You are probably asking where is the flaw in their marketing effort rather than their reservation system. Today I received an email from Jet Blue, touting their new wireless access on one of their airplanes. I clicked through to their homepage and saw this: “Featured web fares: $69 each way New York, JFK to West Palm Beach.” Unfortunately, there wasn’t a clear mention of when this is applicable, and I just spent the last 10 minutes searching various travel dates with no luck. I am sure I could call, but I would probably get a “sorry, that’s a web deal only” answer. It’s just frustrating when a company presents an offer but makes it very difficult to find the offer. It’s one thing if they stated the travel dates and you can’t use the tickets on those dates, but it’s annoying to have to scour the website to find it (with no luck).

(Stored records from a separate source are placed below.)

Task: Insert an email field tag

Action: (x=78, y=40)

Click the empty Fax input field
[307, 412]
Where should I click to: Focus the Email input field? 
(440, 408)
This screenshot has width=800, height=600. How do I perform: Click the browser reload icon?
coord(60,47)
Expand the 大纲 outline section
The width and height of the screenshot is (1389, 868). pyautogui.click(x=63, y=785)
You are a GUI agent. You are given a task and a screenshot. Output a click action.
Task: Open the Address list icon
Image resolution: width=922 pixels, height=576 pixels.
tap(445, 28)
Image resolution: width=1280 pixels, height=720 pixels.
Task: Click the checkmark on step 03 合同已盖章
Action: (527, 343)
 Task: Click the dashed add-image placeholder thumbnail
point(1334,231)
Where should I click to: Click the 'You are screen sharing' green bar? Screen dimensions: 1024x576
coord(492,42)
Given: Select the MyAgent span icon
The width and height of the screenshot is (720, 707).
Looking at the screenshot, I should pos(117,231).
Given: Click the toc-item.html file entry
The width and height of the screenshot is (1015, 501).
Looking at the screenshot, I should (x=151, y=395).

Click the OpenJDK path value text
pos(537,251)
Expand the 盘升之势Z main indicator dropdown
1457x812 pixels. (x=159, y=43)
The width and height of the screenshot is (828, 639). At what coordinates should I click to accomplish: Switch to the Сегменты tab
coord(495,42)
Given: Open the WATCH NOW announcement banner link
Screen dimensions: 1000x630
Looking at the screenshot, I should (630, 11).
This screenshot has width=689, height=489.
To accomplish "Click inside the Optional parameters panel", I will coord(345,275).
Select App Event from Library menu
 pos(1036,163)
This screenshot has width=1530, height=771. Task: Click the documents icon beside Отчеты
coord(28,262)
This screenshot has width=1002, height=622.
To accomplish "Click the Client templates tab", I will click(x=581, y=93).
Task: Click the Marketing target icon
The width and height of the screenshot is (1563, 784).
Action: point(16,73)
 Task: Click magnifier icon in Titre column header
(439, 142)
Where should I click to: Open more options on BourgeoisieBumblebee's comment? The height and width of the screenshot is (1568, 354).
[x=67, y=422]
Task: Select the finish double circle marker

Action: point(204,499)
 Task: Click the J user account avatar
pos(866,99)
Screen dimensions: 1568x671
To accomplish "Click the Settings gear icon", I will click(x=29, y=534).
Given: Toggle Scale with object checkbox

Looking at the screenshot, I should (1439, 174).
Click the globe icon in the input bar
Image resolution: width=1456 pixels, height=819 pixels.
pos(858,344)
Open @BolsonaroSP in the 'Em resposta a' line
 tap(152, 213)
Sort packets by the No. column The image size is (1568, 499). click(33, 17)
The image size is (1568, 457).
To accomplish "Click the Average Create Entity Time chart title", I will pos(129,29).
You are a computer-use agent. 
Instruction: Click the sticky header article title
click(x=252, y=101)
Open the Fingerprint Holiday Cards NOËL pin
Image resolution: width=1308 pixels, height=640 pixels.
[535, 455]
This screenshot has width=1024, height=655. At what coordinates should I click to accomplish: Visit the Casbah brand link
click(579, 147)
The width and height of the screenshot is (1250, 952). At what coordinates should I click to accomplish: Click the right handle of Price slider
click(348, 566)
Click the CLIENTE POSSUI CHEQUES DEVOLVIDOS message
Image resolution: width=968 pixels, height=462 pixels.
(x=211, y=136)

One company that actually makes it easy to find the special web deals is Greyhound Bus Lines. They offer a link to the special web deals page where you enter the date of travel, and you get the advertised fare. Print your tickets and get on the bus. Piece of cake.
When a company makes a great offer and makes it easy to redeem said offer, they’ve done a great job. The point of direct marketing is to generate a calculable ROI. Jet Blue was able to elicit a response from me, but they made it very difficult for me to book a reservation, so I went down as an unconverted lead instead of a sale. Marketers should think like consumers, and they should make it as easy for the consumer to respond as possible.